> ACTIVITY: Write out again, exactly, the lines of the listing below from the first one through the one that contains "Given: Open the Comments", and no other lines.

> STORED DATA:
━━━━━━━━━━━━━━━━━━━━━━━━━━━━━━

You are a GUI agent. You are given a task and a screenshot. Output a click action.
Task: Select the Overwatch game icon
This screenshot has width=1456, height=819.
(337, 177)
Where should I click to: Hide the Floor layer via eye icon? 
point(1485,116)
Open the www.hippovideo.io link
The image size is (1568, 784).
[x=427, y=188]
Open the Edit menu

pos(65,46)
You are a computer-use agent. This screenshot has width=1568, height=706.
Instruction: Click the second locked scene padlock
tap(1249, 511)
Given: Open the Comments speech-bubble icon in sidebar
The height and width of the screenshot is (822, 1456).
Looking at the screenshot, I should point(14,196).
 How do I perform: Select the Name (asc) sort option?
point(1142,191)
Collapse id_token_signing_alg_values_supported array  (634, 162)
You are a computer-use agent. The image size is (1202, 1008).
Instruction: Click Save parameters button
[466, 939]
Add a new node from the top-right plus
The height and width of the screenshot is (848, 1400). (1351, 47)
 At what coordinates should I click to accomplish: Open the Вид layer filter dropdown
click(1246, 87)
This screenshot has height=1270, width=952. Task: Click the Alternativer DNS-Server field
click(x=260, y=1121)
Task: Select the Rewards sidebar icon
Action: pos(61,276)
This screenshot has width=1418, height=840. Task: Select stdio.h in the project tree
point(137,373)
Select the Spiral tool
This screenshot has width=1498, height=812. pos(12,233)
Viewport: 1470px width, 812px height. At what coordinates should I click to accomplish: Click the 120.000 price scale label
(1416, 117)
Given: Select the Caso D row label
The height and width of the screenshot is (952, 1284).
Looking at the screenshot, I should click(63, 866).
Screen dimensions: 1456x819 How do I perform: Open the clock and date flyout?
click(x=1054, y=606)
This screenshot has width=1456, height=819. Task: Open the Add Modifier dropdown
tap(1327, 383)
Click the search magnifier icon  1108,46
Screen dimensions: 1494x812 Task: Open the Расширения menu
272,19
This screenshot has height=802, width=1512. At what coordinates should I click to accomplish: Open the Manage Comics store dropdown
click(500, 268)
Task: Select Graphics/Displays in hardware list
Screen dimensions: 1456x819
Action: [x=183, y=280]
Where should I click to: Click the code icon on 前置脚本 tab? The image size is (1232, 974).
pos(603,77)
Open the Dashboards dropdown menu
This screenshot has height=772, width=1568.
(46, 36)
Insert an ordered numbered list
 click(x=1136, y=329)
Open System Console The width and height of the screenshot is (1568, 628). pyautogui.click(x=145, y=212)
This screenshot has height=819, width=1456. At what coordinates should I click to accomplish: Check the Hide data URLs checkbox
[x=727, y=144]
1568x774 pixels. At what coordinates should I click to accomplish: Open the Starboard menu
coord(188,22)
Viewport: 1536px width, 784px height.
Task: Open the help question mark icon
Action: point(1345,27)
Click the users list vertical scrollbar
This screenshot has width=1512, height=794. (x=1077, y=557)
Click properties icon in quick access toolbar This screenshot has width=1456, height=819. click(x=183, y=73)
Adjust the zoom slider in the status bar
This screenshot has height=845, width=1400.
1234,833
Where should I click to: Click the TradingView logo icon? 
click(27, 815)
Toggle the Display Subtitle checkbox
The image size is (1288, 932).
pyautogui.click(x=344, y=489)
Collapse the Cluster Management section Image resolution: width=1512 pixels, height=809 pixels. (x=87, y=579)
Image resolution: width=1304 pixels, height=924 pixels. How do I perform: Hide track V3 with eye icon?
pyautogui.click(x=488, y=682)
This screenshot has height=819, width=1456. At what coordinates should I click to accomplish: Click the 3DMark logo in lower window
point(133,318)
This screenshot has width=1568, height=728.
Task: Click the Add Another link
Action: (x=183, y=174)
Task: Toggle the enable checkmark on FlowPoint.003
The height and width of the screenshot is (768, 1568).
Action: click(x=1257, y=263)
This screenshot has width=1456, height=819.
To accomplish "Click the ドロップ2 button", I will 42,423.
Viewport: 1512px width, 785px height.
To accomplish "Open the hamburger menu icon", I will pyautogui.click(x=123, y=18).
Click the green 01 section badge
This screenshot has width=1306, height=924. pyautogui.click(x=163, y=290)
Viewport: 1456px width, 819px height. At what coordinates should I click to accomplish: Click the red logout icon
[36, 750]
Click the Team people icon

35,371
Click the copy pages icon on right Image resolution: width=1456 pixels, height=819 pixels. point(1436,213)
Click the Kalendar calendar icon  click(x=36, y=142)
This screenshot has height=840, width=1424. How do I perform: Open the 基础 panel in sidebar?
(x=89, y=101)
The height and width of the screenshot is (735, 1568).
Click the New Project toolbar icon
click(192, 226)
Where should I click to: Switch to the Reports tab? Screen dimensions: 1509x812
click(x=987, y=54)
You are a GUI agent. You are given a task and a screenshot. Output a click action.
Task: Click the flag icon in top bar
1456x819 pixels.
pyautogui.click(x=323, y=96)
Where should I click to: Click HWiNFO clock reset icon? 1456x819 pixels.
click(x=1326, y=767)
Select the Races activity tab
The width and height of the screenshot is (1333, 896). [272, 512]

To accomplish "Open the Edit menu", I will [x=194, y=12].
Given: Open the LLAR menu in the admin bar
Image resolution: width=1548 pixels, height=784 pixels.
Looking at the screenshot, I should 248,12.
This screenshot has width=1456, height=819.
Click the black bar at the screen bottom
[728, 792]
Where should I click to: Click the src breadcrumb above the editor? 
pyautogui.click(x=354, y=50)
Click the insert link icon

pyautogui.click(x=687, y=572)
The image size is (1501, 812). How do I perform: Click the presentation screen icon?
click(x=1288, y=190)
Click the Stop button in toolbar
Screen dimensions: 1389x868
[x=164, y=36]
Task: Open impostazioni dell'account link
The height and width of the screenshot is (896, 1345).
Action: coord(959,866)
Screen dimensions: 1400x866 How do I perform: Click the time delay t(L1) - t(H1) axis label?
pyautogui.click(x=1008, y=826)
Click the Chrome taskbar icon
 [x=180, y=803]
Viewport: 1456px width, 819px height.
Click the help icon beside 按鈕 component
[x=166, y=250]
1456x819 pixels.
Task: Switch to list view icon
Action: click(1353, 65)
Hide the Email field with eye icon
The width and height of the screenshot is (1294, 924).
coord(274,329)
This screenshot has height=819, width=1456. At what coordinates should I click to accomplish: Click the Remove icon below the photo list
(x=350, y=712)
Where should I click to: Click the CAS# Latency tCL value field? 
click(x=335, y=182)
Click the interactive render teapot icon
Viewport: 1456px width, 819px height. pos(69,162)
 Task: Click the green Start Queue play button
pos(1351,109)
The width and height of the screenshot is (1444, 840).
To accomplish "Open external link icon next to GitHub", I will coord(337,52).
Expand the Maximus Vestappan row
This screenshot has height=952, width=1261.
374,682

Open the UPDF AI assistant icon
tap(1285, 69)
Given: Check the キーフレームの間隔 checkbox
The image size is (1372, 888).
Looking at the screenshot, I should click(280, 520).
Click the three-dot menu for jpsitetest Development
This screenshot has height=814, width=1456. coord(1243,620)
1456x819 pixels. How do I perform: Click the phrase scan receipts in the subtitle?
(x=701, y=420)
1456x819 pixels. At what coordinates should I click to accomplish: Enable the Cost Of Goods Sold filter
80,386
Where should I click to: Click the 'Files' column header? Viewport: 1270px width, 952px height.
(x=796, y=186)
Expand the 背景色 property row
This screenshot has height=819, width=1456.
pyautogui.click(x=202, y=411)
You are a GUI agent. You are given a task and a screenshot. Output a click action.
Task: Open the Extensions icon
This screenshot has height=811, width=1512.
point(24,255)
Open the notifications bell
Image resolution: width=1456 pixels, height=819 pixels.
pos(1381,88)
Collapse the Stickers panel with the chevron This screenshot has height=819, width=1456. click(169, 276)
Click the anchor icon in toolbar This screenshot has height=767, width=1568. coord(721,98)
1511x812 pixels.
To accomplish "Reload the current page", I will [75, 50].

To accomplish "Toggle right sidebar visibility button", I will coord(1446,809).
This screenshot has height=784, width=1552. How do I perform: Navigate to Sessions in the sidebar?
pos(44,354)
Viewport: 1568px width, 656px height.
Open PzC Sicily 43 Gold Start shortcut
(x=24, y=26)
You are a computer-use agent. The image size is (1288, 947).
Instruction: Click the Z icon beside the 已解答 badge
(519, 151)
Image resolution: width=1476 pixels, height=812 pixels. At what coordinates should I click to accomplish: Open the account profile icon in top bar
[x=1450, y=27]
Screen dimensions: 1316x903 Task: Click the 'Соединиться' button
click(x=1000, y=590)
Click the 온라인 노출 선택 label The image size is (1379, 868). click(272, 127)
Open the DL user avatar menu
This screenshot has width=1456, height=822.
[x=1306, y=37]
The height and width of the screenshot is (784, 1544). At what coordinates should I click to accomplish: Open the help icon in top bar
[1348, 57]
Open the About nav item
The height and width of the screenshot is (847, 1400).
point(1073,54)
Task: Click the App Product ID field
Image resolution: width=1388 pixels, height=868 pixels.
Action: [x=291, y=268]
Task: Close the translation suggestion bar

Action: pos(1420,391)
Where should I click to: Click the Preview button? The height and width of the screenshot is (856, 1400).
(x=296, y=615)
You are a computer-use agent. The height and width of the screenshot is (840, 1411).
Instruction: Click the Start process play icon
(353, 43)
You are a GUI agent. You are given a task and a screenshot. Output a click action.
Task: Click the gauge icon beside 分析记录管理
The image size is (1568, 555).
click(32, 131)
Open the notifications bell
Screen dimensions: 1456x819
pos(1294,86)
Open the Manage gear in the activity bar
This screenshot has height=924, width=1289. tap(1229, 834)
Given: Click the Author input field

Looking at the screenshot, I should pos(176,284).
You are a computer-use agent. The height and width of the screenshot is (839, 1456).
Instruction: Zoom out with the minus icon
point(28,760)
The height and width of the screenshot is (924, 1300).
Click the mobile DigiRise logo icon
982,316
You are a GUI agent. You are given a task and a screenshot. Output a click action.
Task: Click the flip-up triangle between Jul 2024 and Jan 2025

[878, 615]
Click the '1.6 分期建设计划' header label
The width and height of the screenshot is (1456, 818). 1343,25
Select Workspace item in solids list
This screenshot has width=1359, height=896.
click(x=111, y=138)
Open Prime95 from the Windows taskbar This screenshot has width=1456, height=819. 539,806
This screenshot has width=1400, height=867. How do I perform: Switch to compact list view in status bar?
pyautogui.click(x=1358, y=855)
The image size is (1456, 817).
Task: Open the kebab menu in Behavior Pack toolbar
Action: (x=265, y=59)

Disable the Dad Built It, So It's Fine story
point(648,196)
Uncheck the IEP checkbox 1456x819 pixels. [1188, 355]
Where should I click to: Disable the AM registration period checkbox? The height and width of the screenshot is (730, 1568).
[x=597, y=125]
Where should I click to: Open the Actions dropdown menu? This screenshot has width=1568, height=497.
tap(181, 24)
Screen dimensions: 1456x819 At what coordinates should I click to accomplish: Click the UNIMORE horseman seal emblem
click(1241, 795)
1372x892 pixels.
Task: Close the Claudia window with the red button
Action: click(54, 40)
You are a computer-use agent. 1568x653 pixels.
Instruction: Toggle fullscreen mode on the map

━━━━━━━━━━━━━━━━━━━━━━━━━━━━━━

> TASK RESULT:
You are a GUI agent. You are given a task and a screenshot. Output a click action.
Task: Select the Overwatch game icon
This screenshot has width=1456, height=819.
(337, 177)
Where should I click to: Hide the Floor layer via eye icon? 
point(1485,116)
Open the www.hippovideo.io link
The image size is (1568, 784).
[x=427, y=188]
Open the Edit menu

pos(65,46)
You are a computer-use agent. This screenshot has width=1568, height=706.
Instruction: Click the second locked scene padlock
tap(1249, 511)
Given: Open the Comments speech-bubble icon in sidebar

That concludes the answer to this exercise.